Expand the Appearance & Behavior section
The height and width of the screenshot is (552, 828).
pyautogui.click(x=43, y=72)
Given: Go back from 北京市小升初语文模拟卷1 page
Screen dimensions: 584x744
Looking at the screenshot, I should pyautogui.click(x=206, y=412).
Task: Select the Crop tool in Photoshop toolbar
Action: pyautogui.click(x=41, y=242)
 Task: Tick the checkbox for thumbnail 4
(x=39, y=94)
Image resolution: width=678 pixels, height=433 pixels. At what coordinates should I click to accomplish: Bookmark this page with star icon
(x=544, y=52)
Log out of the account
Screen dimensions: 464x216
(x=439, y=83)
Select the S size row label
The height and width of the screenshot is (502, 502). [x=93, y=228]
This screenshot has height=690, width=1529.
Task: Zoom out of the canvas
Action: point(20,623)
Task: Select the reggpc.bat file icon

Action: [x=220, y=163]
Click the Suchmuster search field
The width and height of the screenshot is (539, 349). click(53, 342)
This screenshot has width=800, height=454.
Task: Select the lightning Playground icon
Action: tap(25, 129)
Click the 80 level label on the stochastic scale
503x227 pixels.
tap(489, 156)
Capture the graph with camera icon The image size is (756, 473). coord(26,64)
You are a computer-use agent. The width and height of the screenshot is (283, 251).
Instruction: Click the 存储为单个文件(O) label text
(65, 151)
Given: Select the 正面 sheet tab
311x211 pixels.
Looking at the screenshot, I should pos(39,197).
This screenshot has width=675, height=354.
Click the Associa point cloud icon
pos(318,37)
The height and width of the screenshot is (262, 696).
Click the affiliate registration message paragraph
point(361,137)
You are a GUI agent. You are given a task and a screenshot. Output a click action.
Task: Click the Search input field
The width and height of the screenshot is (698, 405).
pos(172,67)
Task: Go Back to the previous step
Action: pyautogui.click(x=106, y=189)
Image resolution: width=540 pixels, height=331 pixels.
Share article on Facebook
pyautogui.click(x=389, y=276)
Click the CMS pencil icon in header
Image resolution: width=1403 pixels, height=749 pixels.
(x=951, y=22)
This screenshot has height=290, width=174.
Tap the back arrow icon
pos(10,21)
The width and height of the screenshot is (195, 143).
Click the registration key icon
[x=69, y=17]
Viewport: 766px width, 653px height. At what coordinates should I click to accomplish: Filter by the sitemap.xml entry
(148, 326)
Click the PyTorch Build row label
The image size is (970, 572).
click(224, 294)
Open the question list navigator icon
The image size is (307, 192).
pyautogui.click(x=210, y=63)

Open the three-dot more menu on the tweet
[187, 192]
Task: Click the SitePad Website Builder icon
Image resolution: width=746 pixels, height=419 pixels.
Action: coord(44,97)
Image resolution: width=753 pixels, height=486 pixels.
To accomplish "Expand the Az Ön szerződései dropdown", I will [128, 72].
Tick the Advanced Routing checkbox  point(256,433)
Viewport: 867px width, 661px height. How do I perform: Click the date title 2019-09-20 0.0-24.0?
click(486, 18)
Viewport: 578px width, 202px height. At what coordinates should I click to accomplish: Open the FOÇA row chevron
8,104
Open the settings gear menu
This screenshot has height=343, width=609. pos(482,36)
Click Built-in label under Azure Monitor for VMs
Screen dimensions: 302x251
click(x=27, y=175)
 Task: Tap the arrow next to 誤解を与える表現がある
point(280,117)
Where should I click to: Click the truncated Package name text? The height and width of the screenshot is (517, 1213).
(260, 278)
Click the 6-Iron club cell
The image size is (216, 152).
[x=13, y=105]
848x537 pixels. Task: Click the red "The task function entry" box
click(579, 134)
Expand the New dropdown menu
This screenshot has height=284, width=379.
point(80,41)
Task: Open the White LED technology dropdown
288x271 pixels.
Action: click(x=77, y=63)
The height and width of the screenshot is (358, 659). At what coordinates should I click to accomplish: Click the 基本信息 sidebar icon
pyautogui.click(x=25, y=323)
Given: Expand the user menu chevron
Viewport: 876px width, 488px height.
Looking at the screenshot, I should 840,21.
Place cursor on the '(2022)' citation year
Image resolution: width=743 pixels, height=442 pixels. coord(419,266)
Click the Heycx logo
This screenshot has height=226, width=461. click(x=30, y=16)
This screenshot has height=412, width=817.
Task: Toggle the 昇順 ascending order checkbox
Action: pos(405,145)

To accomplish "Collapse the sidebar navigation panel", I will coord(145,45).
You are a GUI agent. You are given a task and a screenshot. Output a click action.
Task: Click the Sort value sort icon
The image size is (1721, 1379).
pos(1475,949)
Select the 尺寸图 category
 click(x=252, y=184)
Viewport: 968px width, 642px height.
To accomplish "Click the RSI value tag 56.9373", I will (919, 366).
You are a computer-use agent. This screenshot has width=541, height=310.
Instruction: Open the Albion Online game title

### The problem
Copy all lines from the material above that hold the word "will".

### Finished exercise
To accomplish "Expand the Az Ön szerződései dropdown", I will [128, 72].
To accomplish "Collapse the sidebar navigation panel", I will coord(145,45).
To accomplish "Click the RSI value tag 56.9373", I will (919, 366).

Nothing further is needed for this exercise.